U.S. Scores Up, but Why?
Today, bounteous new international academic achievement data were released, from the TIMSS and PIRLS battery of tests. The news for the United States wasn’t too bad, especially with the country ranking fairly high overall (but generally well below high-flying East Asian nations).
How have U.S. scores changed? On 4th grade mathematics average scores have risen precipitously, from 518 (out of 1000) in 1995 and 2003, to 541 in 2011. 8th grade scores were also up, but at a smaller clip, going from 492 in 1995 to 509 in 2011. Interestingly, scores rose ten points between 1995 and 1999, but only seven points between 1999 and 2011.
In science, 4th grade performance was pretty static: 544 in 2011, versus 542 in 1995, with a dip in the line in 2003 and 2007. 8th grade also saw some interesting kinks—the high score was 527 in 2003—but 2011’s score of 525 beat 1995’s 513.
Finally, only 4th graders are tested in PIRLS, the literacy test, and data only go back to 2001. Again there was a dip in the middle, but in 2011 the U.S. average was 556, versus 542 in 2001.

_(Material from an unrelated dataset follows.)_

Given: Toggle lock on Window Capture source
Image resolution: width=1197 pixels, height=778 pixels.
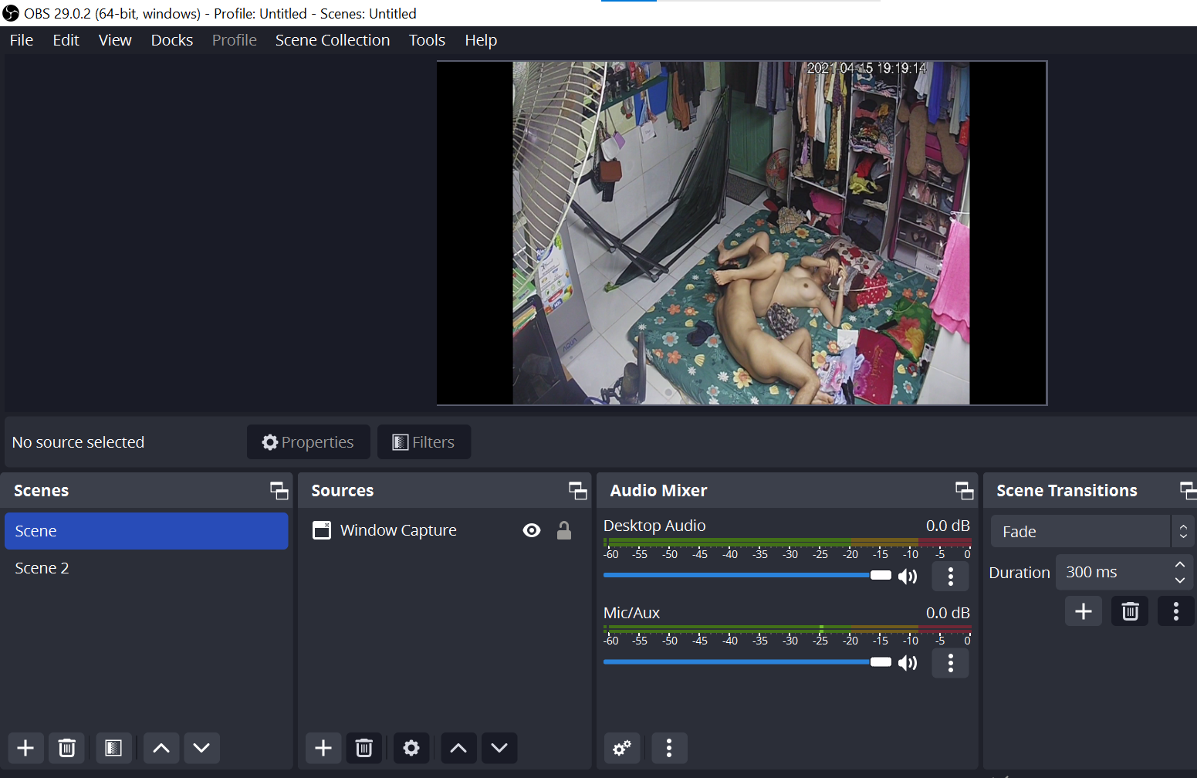Looking at the screenshot, I should [564, 530].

The really crucial question in all of this, of course, is why have the scores—both in the United States and other countries—moved as they have? Unfortunately these reports—at least the basic achievement parts and executive summaries—provide little insight into that. Yes, they tell us that schools with kids who do more math and reading with their parents get better scores, as do schools that are more orderly, but those could easily be functions of an underlying cause: say, families and communities that value education more. Indeed, as I found when looking at the empirical research on national curricular standards, one of the major possible reasons East Asian nations consistently outpace the rest of the world is a culture that values academic achievement, especially on material that is easily tested.

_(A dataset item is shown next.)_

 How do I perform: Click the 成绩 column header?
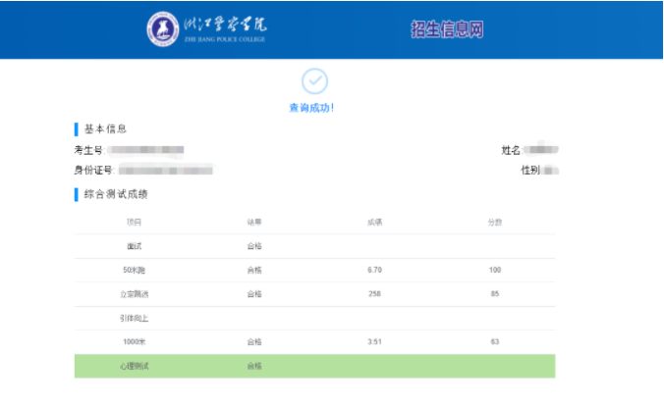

Unfortunately, some educationists are likely to seize on today’s news and declare that their pet policy variable—NCLB! Unionization! National standards! Spending! Even, to be fair, school choice!—explains high performance. But, just from the test scores, it is impossible to reach such conclusions. That requires much deeper analysis, such as the work Andrew Coulson has done in an effort to isolate the impact of market-like factors on outcomes.
So for now, be happy: the United States has improved somewhat. But don’t make any policy declarations based on that.